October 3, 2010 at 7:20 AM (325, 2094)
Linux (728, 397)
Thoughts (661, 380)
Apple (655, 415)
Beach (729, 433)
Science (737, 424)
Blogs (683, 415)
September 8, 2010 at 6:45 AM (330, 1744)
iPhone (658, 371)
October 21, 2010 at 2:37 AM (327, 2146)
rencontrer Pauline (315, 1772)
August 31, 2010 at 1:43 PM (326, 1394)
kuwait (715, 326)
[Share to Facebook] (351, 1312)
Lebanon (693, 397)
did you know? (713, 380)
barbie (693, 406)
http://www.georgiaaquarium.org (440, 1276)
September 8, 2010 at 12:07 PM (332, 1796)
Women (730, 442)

--

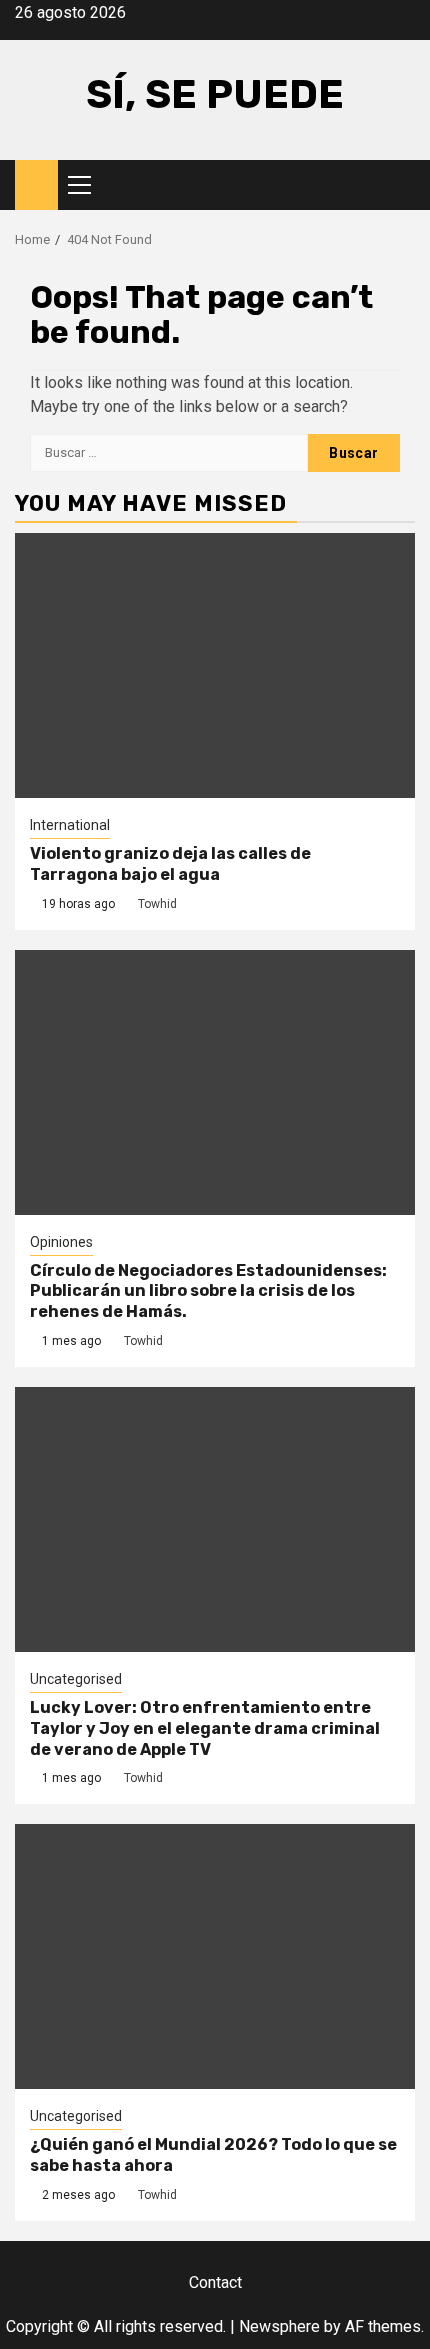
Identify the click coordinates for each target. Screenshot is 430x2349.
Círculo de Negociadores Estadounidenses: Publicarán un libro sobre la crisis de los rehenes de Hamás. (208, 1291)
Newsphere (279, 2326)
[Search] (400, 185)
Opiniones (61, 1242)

==

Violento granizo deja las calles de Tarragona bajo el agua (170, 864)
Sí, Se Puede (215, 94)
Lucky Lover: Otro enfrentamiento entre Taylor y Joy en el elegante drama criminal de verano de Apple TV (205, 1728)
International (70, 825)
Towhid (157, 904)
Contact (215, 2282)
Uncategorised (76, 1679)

Goal of the exercise ▸ Give again, word for word, every line of the listing above from the one with "October 21, 2010 at 2:37 AM (327, 2146)" to the one with "Women (730, 442)", both inclusive, and nothing beyond them.

Exercise response ▸
October 21, 2010 at 2:37 AM (327, 2146)
rencontrer Pauline (315, 1772)
August 31, 2010 at 1:43 PM (326, 1394)
kuwait (715, 326)
[Share to Facebook] (351, 1312)
Lebanon (693, 397)
did you know? (713, 380)
barbie (693, 406)
http://www.georgiaaquarium.org (440, 1276)
September 8, 2010 at 12:07 PM (332, 1796)
Women (730, 442)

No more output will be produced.